На шару ведь не жалко ни чужого напитка, ни своего организма.

Если кто в данной ситуации и веселился, так это Аякс, который пьян был, словно еж, упавший в чан с бродящим виноградом. Упился, в общем, герой больше всех, благо бычье здоровье позволяло.

Сначала Аякс сидел вроде как тихо, но потом его разобрало, и он начал приглушенно хихикать. Греки, понятное дело, зашикали на него, но тот на гневные рожи друзей внимания не обращал.

Затем Аякса окончательно развезло, и он стал басом блеять, подражая главному в стаде барану, который уже около часа лежал в обмороке, сраженный исходившими от греков винными парами.

— Гомер! — встревоженно позвал любимого барана великан, прекратив метать нож. — Что с тобой?

— Бе-э-э-э, — еще пуще прежнего заблеял потешающийся Аякс.

И тут герой допустил непростительную ошибку — с пьяных глаз все напутал и громко залаял.

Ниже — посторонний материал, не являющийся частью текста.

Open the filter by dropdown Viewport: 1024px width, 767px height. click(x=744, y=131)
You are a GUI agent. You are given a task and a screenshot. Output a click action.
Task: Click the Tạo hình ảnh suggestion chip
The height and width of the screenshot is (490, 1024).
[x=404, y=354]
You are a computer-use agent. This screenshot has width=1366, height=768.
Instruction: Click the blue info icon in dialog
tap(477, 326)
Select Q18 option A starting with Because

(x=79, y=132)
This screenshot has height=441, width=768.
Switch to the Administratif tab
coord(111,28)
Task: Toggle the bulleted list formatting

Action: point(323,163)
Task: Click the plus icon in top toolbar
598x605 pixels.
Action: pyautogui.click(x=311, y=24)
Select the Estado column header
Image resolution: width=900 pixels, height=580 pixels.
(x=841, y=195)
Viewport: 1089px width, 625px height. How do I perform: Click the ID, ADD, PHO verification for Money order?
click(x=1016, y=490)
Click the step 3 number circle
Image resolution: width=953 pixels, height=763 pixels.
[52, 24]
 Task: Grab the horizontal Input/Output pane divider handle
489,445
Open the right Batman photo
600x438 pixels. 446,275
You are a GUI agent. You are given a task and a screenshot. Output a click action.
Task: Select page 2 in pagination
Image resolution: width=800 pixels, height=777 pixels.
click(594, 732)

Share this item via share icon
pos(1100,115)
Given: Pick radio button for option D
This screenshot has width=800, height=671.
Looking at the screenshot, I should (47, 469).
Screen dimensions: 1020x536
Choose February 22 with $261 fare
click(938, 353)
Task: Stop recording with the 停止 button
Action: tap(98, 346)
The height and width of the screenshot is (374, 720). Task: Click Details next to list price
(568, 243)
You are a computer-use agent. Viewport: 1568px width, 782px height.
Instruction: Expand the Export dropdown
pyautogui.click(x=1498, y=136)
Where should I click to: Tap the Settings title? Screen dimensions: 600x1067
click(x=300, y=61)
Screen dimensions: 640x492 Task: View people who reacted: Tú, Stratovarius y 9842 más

— Эй, кто там? — не на шутку испугался циклоп, освещая факелом угол пещеры.

— Гав-гав, — ответил Аякс и жалобно так добавил: — Мяу-у-у-у…

Бедняга Парис в этот момент частично поседел, а Одиссею было не до идиотов-друзей. Одиссей напряженно думал.

— Ах вы, — сказал великан, снимая левую сандалию, — проклятые коты, вы уже и сюда забрались.

М-да.

Умственные способности циклопа оставляли желать лучшего. Короче, грекам крупно повезло.

— Эх, была не была! — Одиссей махнул рукой и, повернувшись к друзьям, строго приказал: — Оставайтесь на месте, бараны.

Бараны в ответ согласно закивали.

— Итак, на счет три, — шепотом подбодрил себя царь Итаки. — Раз, два, три…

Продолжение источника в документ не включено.